It is essential that reference values are evaluated and updated frequently in order to confirm that the classifications of normal and abnormal reflects the realities of the contemporary general population (Citation22, Citation24, Citation25). It has recently been shown that the GLI reference values may not be appropriate for all countries (Citation16Citation20). The comparison between these new Swedish reference values, that is, the OLIN reference values, and the GLI reference values show that, on average, both the predicted mean values and LLN for FEV1, FVC and FEV1/FVC for a woman and man of average height differ across the entire life span with differences generally more pronounced in older ages. Despite recent debate of its appropriateness (Citation37), classification of airway and lung disease severity often relies on FEV1 and FVC expressed as percent of the predicted value (Citation38).
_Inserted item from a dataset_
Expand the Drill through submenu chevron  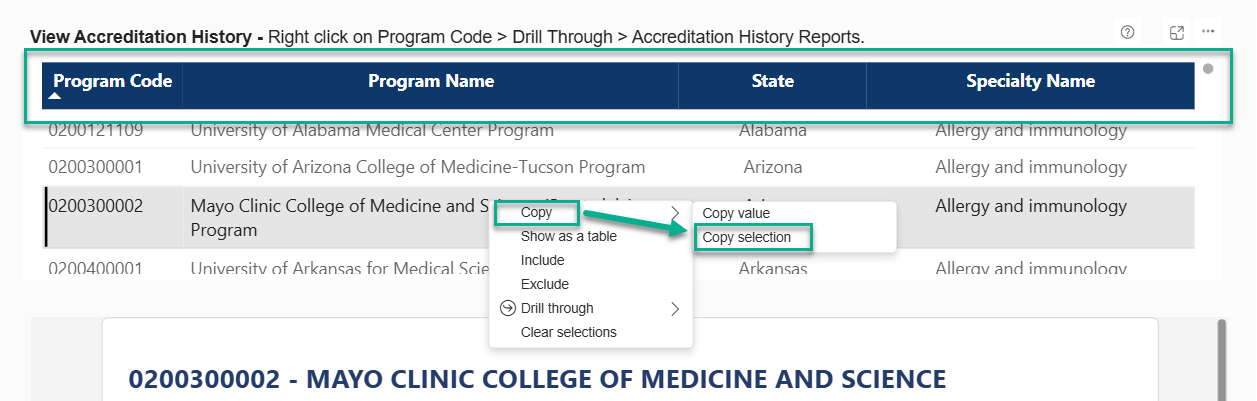675,308
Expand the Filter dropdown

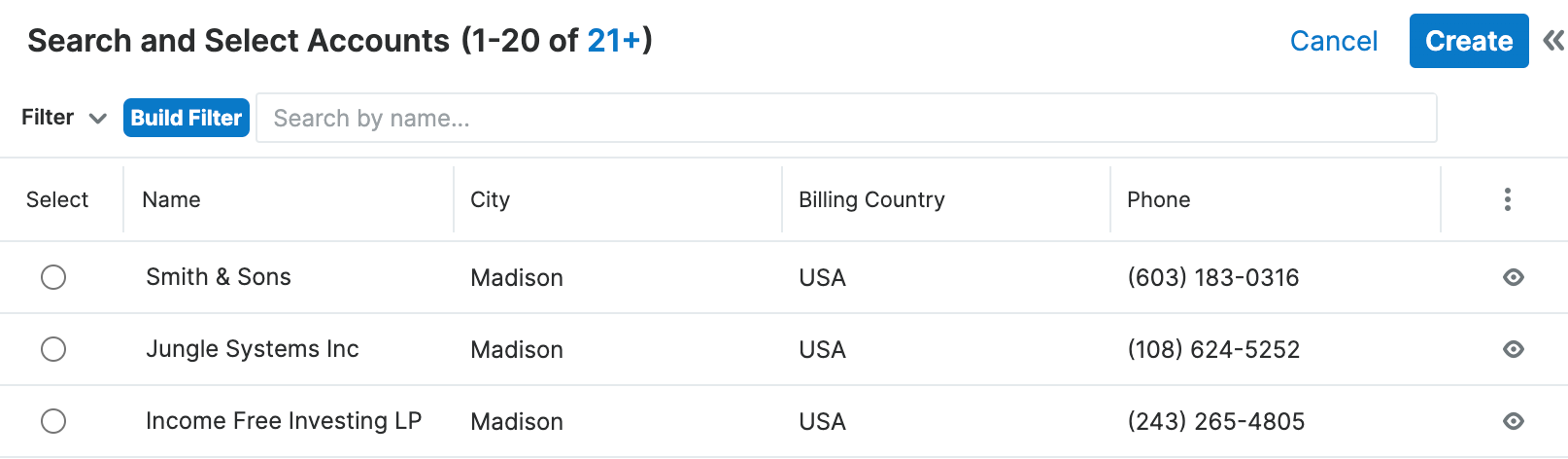coord(64,118)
Also, since the LLN for the FEV1/FVC ratio is used as a key element for the diagnosis of airway obstruction, the use of GLI may lead to invalid diagnosis of airway obstruction along with erroneous classification of airway and lung disease severity in the Swedish population (Citation17).
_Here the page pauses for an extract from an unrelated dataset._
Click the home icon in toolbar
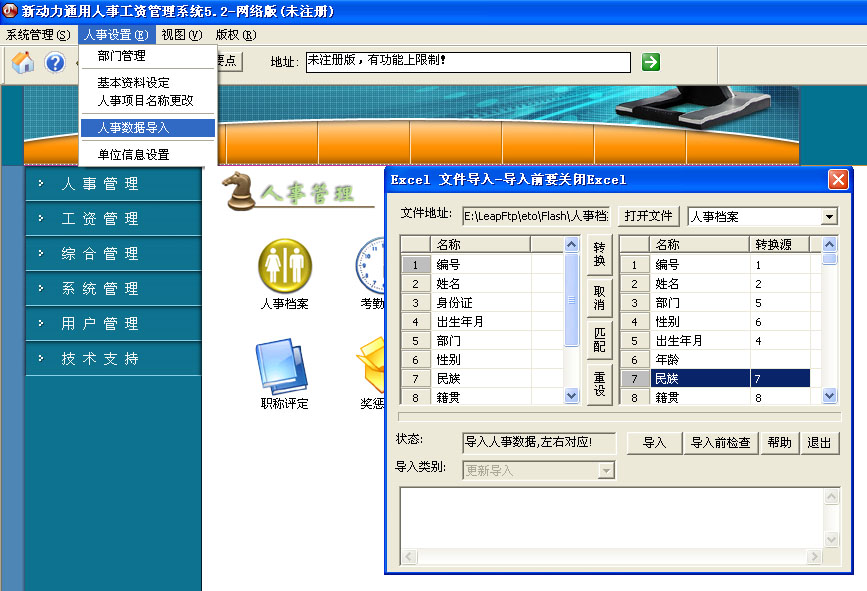This screenshot has height=591, width=867. (23, 62)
A prominent advantage of the GLI reference values is that they cover an extensive age span and different ethnicities, and thus provide estimates without junction points. The GLI reference values for Caucasians are based on collated data from>57,000 subjects, and estimations based on such an extensive amount of data are likely to be valid. Undoubtedly, the GLI is an extremely valuable contribution to the field of lung function reference values, and provide the opportunity to compare a subject or a population to the world-wide average within each ethnicity which is of substantial value for, for example, international multi-centre studies. Quanjer et al. (Citation39) has previously shown that the GLI SDs are expected to be larger compared to SDs derived from smaller populations due to the large number of data subsets included in the estimation of GLI, an expectation which is confirmed in our sample (Citation17). Quanjer et al. argue that although the LLN according to GLI will identify a somewhat larger proportion of subjects as below LLN in smaller populations compared to in larger populations, this will not lead to any bias since the smaller populations merely are subsets of the population at large. However, we argue that since there are considerable differences in, for example, environmental pollution, occupational exposures and socio-economic factors which can affect lung function between regions (Citation21), bias can indeed be introduced and observed differences should not be neglected. In addition, although the GLI reference values currently are recommended by many respiratory societies, the consensus is still that, when available, appropriate and applicable local population-specific reference values may be preferred (Citation22, Citation23, Citation25). This consensus is confirmed in our study.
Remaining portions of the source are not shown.